2. Geological Background and Data Sources

2.1. Regional Geological Background

The eastern Tien Shan orogenic belt is a key tectonic hub in the southern part of the Central Asian orogenic system. It lies at the crossroads of the Junggar-Kazakhstan plate, the Siberian plate, and the Tarim plate. This region has experienced several tectonic changes. These include Paleozoic collision orogeny, Mesozoic thermal subsidence, and Cenozoic differential uplift. These processes created a geotectonic pattern with a typical arc-basin system [29].

The regional fracture system shows clear zoning. It mainly features four deep fractures: Achik Kuduk-Shaquanzi (South Tien Shan Suture Zone), Yamansu-Bitsui (Pre-arc Retroflexion Belt), Kanggurtag-Huangshan (Intra-arc Transformational Faults), and Dacaotan-Dananhu (Island Arc Basement Detachment) [30]. The first three fractures act as boundaries for tectonic units.

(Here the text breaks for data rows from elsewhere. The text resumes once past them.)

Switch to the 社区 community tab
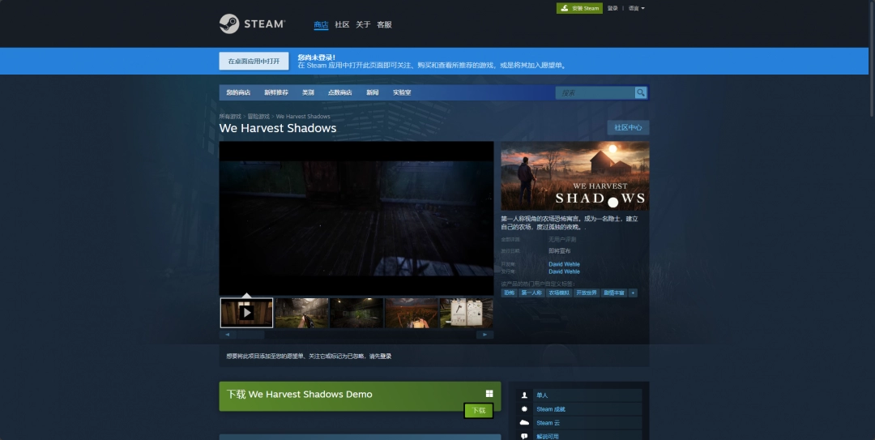This screenshot has width=875, height=440. click(342, 25)
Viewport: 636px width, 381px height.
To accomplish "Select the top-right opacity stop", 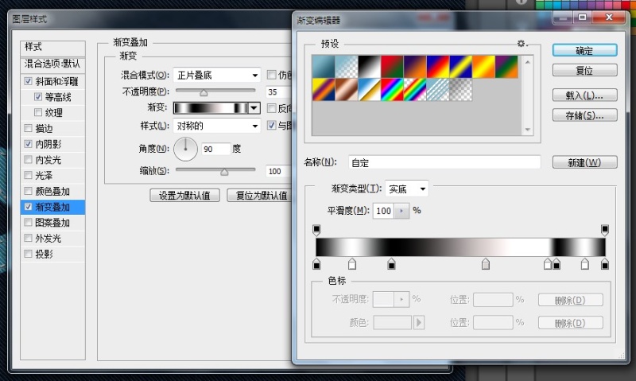I will click(x=605, y=230).
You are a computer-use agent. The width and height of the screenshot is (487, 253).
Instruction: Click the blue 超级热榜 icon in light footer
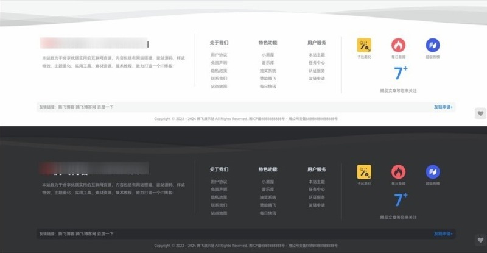433,45
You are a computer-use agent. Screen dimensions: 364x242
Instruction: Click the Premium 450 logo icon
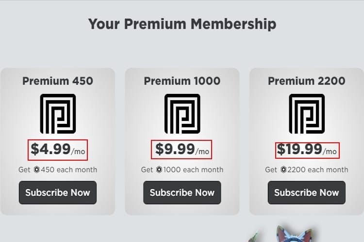tap(58, 114)
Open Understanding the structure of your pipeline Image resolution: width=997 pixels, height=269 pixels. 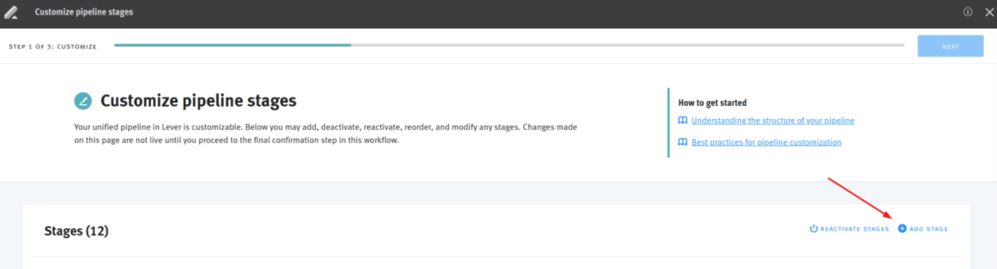pos(772,120)
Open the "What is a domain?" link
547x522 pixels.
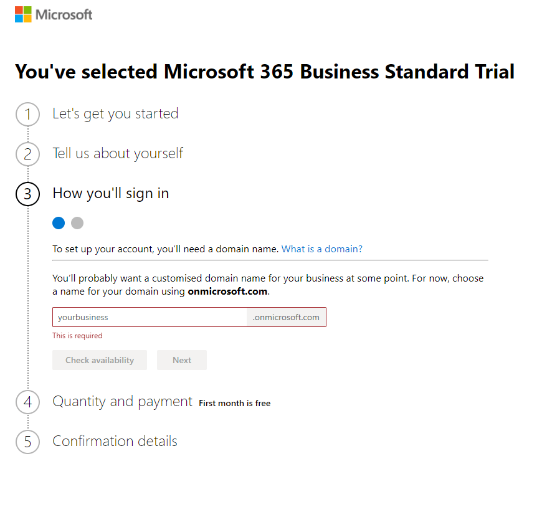click(x=321, y=249)
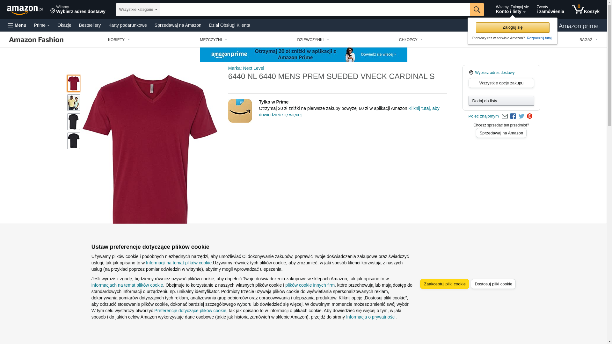The height and width of the screenshot is (344, 612).
Task: Click the Amazon app shopping icon
Action: (x=240, y=111)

They influence the tectonic evolution of the Middle Tien Shan Massif, the Aqishan-Yamansu accretionary wedge, and the Kanggurtag intra-arc basin. The tectonic-magmatic response from their activities directly affects the regional Cu mineralization system.

The Dananhu-Toussouquan Island arc sits at the southern edge of the Turpan-Hami Basin. It connects the Dacaotan Fault and the Kanggul Fault. This arc is a vital part of the Central Asian orogenic belt and one of the main metallogenic belts in Xinjiang [31]. The region’s geology is mainly volcanic, dating from the Devonian to Carboniferous periods. It consists of moderately alkaline volcanic rocks, acidic volcaniclastic rocks, clastic rocks, limestone, and turbidites. Notably, magmatism here has lasted from the Ordovician to the Carboniferous. This extended period of activity has resulted in various metal deposits, including porphyries, hydrothermal veins, and volcanogenic massive sulfides. See Figure 1 for the associated geological map.

2.2. Data Sources and Pre-Processing

Based on the copper deposit model and available data, we identified key evidence layers for the mineralization of eastern Tien Shan copper deposits. These layers include geotectonic layers, main mineralized strata, remotely sensed hydroxyls, iron-stained alteration zones, and geochemical anomalies of Cu and related elements. The datasets used are:

(1): 1:5000 Geological Overview Map: This map shows geological ages, tectonic details, and major mineralized strata, crucial for understanding the area’s geology.
(2): 1:20,000 Geochemical Data: This dataset includes 39 elements, such as Ag, As, Au, B, Ba, Be, Bi, Cd, Co, Cr, Cu, F, and Hg. Samples were collected by the Xinjiang Academy of Geological Research.
(3): 1:20,000 Geophysical Data: This dataset contains gravity data for the area, used to examine the physical traits of geological bodies.
(4): Landsat8-OLI Remote Sensing Images: We selected several recent Landsat8-OLI images of the eastern Tien Shan. Each image’s cloud cover was kept below 0.1%, focusing on spring and summer to avoid snow. We pre-processed each image, including radiometric calibration and atmospheric correction. We also created masks for water bodies and vegetation to improve the accuracy of mineral alteration information extraction. These images served as the final area for surface mineral alteration extraction.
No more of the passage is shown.